Specific Aim 2 will proceed in three phases. In Phase I, we will briefly review results of Specific Aim 1 and ask Latino stakeholders to provide input on possible belief-contextualization interventions to determine those likely to be most effective in, and acceptable to, Latino communities. In Phase II, we will design a belief-contextualization intervention to reduce Latino/non-Latino disparities in ACP &EOL care that incorporates elements identified in Phase I and then vet that intervention with a separate group of Latino stakeholders. In Phase III, we will evaluate the feasibility and potential efficacy of the belief-contextualization intervention developed in Phase II. Overall, results of this study will identify influential beliefs that explain Latino/non-Latino disparities in ACP &EOL care, and offer the promise of an effective approach to the reduction of Latino/non-Latino disparities in ACP, and, ultimately, EOL care.

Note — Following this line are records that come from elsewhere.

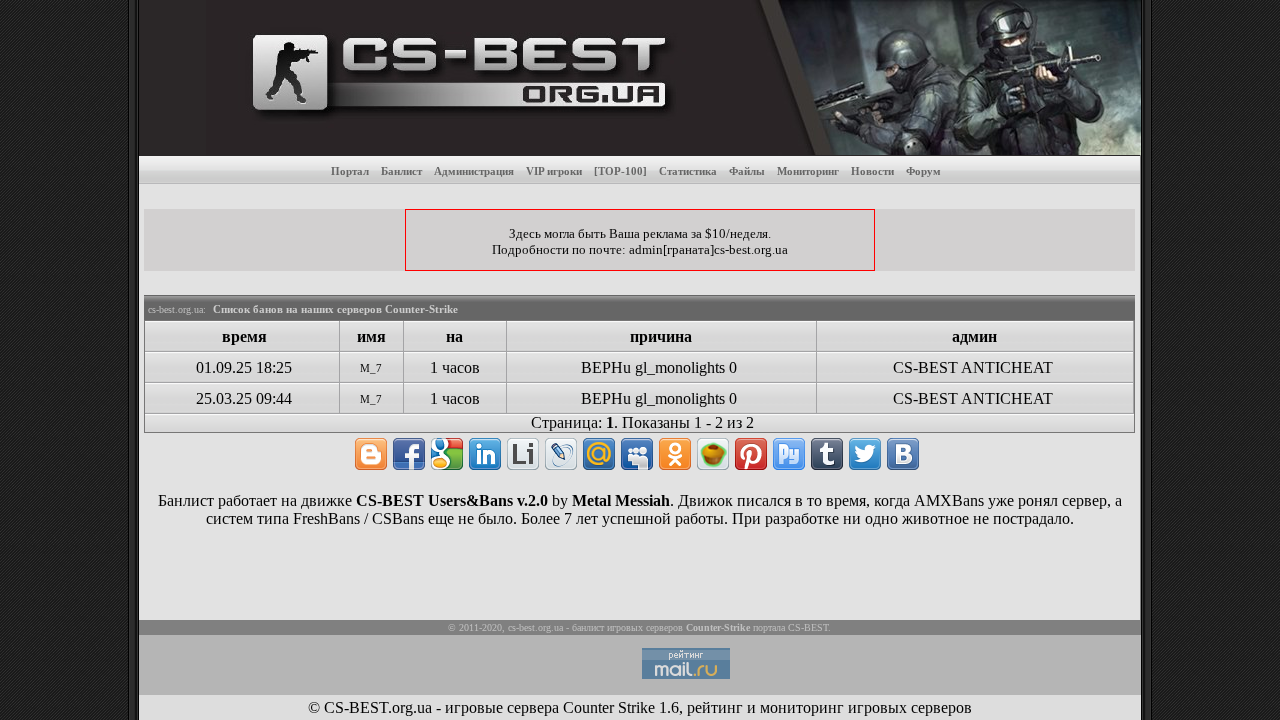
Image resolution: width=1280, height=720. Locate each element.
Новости (872, 171)
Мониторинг (808, 171)
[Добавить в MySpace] (637, 454)
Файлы (747, 171)
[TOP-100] (620, 171)
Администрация (474, 171)
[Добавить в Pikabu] (713, 454)
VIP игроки (554, 171)
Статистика (688, 171)
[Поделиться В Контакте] (903, 454)
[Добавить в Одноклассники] (675, 454)
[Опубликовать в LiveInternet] (523, 454)
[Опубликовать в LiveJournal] (561, 454)
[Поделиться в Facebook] (409, 454)
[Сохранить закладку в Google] (447, 454)
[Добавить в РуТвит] (789, 454)
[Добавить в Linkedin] (485, 454)
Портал (350, 171)
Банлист (401, 171)
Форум (923, 171)
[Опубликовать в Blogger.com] (371, 454)
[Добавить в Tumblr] (827, 454)
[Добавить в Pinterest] (751, 454)
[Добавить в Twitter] (865, 454)
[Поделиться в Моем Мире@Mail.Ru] (599, 454)
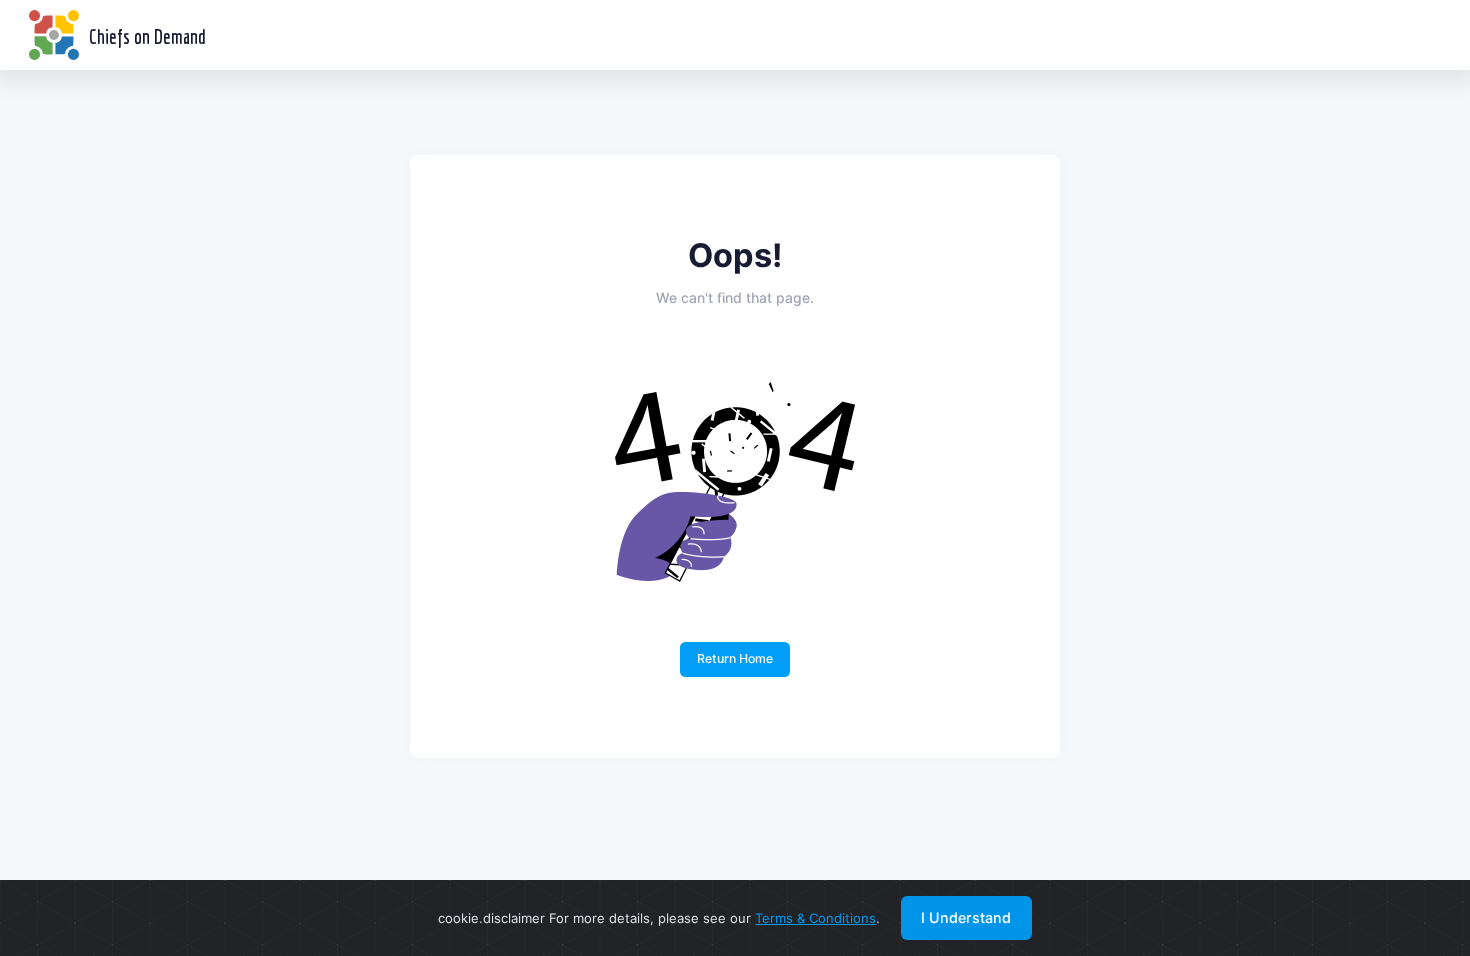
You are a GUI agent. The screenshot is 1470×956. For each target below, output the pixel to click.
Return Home (735, 658)
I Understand (966, 917)
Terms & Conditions (815, 918)
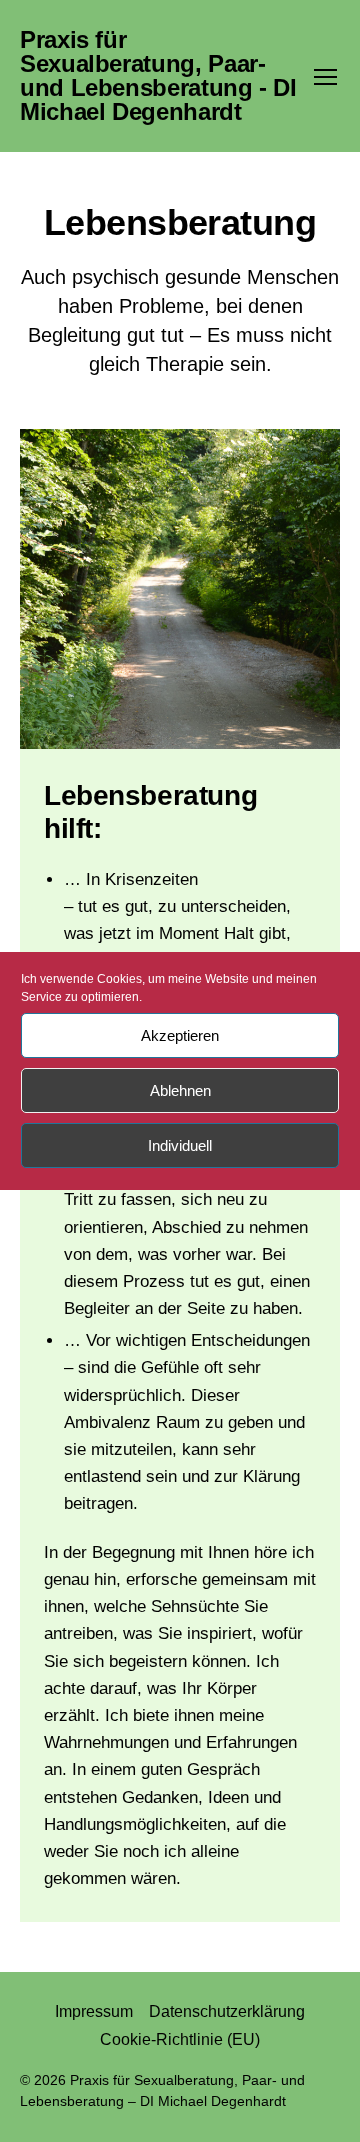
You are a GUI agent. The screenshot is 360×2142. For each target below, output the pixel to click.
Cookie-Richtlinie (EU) (180, 2039)
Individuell (180, 1145)
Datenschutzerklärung (227, 2011)
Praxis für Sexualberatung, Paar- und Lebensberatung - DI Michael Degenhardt (158, 76)
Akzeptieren (180, 1035)
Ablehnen (180, 1090)
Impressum (94, 2011)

Cancer is the second leading cause of death among Latino and non-Latino (White and Black) Americans. Latinos are the fastest growing ethnic group in the United States, and are less likely than their non-Latino counterparts to engage in advance care planning (ACP). They are also more likely to receive aggressive, burdensome end-of-life (EOL) care at odds with their cultural beliefs. Consequently, there is a pressing need to address Latino/non-Latino disparities in cancer ACP and EOL care. Identification and targeting of influential beliefs about medical care is expected to reduce disparities in ACP and EOL care. It will, thus, reduce disparities in the quality of the medical decision-making and care Latino cancer patients receive near death.